TASK DESCRIPTION:
Reproduce the portion of the listing that opens with the line containing "Switch range to 5Y" and closes with the line containing "tap(170, 109)", copying those lines exactly as they appear.

DATA TO USE:

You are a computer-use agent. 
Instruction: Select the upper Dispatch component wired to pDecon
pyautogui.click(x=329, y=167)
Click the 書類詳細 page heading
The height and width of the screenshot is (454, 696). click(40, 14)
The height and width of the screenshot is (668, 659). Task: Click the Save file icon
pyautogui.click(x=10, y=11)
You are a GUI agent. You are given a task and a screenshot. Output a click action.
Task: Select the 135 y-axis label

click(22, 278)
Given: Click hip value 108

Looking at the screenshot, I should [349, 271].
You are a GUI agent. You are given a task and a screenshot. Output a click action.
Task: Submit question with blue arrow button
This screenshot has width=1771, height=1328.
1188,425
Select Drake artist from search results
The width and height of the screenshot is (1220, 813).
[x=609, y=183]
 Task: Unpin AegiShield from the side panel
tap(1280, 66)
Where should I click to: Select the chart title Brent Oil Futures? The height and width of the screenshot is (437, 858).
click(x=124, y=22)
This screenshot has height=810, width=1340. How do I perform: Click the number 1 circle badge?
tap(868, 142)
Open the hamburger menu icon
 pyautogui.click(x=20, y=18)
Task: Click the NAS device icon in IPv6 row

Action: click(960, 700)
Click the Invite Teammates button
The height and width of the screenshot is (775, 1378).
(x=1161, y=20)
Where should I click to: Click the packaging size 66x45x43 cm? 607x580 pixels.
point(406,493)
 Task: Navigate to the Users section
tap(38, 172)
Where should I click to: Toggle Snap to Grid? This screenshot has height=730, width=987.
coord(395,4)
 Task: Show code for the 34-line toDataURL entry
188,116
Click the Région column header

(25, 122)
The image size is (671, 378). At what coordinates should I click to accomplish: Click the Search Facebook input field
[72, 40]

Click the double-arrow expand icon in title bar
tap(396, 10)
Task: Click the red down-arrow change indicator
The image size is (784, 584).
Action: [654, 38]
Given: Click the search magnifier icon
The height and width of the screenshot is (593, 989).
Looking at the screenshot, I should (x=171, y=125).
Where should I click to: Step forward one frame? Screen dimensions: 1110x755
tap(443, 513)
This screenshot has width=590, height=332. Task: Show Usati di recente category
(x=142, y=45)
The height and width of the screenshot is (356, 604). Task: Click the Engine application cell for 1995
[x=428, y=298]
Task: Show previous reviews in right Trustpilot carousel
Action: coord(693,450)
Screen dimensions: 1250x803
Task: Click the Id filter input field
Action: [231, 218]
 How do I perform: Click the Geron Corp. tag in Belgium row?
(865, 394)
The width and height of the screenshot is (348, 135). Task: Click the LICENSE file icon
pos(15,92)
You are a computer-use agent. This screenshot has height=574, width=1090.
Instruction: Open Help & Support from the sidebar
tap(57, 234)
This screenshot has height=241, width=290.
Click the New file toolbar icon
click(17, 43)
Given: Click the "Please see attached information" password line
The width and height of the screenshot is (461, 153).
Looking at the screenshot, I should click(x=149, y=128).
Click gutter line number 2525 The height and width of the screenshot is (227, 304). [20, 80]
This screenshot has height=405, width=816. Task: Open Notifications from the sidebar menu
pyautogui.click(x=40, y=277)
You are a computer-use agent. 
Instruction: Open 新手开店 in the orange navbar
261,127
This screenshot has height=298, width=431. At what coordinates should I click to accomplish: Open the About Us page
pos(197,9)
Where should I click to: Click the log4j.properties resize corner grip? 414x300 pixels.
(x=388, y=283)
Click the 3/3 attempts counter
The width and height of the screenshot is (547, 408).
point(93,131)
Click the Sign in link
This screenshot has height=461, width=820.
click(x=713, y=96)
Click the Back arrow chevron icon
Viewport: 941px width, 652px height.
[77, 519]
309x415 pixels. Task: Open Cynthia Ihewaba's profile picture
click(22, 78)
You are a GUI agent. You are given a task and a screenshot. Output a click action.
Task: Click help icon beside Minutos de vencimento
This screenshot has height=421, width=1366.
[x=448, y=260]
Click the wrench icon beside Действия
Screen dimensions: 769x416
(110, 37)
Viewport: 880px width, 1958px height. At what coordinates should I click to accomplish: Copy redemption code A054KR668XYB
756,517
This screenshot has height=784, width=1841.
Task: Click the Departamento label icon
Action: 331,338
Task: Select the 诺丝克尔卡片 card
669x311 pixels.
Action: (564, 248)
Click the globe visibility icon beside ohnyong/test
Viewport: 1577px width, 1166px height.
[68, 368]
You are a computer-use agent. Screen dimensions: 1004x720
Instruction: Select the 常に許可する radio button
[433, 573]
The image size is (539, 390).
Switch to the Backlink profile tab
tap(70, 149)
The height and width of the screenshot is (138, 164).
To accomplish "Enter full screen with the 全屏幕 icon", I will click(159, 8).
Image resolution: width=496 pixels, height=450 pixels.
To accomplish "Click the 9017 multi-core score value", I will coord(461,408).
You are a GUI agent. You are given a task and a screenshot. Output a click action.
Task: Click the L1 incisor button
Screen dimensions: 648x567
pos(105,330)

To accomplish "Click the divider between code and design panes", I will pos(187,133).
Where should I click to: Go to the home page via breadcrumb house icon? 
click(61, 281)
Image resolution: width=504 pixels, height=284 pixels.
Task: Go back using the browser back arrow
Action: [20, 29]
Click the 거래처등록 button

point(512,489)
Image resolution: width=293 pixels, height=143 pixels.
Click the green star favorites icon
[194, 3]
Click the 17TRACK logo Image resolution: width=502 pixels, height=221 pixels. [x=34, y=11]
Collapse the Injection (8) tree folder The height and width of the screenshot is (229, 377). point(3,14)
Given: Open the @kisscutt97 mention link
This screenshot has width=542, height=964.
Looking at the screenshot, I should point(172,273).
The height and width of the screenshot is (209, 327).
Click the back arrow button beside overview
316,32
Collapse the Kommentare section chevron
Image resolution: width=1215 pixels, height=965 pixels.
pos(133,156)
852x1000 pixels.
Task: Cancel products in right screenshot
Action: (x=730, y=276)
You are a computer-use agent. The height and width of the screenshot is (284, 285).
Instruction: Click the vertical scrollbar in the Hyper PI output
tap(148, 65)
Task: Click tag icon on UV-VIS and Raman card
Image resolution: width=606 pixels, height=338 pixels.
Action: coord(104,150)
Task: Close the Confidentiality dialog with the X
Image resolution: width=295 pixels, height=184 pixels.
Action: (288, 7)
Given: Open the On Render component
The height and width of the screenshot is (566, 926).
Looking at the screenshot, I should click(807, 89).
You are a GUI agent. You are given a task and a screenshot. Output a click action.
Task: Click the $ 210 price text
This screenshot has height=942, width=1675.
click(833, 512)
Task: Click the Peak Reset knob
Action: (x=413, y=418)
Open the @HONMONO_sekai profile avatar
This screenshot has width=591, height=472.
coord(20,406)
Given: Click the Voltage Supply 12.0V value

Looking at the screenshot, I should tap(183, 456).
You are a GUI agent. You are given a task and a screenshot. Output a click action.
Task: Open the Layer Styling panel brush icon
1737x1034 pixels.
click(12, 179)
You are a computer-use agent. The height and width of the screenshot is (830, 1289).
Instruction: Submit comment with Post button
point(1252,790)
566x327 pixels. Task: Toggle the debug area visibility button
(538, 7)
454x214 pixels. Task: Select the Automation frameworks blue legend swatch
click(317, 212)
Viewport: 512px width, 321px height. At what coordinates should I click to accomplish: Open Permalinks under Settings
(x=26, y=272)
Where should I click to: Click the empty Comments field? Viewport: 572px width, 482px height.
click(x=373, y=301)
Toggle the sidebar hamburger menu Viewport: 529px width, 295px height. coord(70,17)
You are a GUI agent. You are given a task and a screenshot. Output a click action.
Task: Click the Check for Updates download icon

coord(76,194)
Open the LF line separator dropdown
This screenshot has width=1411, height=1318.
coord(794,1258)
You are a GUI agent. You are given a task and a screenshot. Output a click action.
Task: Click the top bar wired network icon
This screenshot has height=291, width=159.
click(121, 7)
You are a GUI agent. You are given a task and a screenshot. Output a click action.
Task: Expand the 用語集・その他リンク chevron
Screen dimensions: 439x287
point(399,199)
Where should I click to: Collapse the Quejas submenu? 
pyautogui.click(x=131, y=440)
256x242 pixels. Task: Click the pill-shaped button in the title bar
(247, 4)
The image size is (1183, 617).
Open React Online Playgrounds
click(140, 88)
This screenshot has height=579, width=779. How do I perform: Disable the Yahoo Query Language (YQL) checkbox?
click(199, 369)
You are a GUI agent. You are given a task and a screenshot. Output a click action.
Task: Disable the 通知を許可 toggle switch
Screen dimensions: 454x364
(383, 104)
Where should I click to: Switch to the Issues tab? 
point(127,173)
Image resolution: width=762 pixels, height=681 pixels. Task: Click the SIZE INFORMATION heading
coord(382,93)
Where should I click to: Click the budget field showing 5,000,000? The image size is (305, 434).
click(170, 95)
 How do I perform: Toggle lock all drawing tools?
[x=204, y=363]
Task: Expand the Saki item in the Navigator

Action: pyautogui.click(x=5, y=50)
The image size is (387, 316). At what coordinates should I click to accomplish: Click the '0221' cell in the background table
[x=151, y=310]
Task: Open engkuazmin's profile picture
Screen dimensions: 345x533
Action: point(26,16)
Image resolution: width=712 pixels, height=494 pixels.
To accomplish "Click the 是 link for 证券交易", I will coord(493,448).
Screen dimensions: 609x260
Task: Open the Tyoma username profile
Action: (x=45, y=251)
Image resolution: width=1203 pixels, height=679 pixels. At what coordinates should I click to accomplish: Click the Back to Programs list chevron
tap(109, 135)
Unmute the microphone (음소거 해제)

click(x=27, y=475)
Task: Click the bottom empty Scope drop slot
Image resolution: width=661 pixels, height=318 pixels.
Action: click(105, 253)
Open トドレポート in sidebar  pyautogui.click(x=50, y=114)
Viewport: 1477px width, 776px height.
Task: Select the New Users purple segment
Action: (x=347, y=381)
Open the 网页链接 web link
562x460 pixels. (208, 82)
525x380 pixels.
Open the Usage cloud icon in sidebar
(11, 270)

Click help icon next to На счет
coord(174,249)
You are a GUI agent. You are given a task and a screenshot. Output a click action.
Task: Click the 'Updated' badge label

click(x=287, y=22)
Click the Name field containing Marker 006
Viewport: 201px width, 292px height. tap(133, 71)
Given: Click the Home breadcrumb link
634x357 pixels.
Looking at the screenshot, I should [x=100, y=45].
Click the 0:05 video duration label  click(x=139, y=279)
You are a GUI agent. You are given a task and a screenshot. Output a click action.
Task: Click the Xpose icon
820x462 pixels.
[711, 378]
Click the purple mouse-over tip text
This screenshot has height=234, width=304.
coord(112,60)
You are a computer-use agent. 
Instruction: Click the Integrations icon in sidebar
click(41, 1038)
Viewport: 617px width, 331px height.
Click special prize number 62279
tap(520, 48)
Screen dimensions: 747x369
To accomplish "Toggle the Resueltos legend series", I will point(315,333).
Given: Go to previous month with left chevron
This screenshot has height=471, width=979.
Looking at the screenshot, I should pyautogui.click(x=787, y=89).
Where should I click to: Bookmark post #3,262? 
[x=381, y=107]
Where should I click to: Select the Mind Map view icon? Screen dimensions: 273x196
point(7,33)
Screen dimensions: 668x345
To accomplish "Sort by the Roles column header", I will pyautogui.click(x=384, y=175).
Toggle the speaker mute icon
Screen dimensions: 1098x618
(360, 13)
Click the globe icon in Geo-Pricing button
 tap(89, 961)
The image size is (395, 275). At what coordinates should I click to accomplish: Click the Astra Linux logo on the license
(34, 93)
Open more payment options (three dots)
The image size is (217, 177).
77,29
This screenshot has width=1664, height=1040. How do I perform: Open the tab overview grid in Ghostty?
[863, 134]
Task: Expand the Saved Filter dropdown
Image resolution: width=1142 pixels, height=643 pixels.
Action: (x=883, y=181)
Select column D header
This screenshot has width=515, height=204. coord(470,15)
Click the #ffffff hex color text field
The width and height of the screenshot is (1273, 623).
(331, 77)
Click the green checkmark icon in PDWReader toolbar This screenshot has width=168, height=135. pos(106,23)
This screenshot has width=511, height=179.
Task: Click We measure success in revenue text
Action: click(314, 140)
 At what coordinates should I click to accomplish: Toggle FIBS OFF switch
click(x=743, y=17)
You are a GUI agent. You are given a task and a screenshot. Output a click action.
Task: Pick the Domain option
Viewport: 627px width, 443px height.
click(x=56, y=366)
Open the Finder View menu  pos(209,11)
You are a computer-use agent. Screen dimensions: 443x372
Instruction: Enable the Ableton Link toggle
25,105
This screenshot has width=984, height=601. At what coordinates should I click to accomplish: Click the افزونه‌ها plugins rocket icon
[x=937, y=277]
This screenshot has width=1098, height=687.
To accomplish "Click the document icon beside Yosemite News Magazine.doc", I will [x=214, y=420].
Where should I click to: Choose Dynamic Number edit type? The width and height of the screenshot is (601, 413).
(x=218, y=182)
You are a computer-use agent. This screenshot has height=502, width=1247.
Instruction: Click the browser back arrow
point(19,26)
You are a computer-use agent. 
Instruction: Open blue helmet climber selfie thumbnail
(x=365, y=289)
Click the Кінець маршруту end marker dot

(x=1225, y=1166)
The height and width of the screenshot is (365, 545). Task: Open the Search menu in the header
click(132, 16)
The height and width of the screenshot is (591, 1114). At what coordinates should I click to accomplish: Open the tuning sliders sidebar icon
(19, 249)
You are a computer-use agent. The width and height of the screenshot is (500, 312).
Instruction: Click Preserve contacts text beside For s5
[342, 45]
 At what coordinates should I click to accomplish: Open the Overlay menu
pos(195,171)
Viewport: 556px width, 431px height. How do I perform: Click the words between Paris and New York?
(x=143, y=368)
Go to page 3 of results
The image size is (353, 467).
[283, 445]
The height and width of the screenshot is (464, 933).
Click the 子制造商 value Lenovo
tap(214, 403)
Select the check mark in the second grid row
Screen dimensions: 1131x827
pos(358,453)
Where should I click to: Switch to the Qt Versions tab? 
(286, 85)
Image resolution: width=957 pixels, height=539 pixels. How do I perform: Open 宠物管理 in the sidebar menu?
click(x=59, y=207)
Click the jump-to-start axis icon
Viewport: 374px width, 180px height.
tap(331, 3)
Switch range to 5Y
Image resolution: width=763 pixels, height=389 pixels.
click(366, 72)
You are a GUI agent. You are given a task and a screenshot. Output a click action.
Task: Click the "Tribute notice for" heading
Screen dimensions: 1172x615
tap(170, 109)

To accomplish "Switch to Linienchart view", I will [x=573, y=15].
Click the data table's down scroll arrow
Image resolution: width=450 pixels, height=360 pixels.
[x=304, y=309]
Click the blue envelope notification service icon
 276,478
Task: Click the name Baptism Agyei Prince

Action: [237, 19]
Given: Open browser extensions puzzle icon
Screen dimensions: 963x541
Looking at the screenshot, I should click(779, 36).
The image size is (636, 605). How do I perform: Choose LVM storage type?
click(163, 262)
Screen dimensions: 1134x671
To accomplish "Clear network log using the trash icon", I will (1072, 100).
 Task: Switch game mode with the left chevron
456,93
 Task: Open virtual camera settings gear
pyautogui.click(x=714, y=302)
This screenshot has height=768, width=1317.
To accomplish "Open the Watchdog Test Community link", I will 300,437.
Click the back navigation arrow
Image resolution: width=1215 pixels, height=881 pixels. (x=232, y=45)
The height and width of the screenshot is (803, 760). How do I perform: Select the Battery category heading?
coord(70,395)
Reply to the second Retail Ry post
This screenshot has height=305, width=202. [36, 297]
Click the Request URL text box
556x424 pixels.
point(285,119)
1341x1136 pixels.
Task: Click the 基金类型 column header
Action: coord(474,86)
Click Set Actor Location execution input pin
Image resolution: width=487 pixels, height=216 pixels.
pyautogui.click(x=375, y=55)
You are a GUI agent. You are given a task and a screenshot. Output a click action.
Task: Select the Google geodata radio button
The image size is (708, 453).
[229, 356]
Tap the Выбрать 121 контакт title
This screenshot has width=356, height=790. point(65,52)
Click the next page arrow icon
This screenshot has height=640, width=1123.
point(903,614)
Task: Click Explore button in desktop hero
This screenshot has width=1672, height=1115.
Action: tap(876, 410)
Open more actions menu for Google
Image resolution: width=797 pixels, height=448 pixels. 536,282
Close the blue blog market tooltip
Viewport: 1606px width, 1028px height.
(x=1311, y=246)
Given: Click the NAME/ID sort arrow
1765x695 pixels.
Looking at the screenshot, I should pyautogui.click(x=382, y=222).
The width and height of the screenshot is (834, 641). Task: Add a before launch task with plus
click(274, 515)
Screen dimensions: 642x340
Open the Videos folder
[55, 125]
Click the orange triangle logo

ANSWER BELOW:
Switch range to 5Y
Image resolution: width=763 pixels, height=389 pixels.
click(366, 72)
You are a GUI agent. You are given a task and a screenshot. Output a click action.
Task: Click the "Tribute notice for" heading
Screen dimensions: 1172x615
tap(170, 109)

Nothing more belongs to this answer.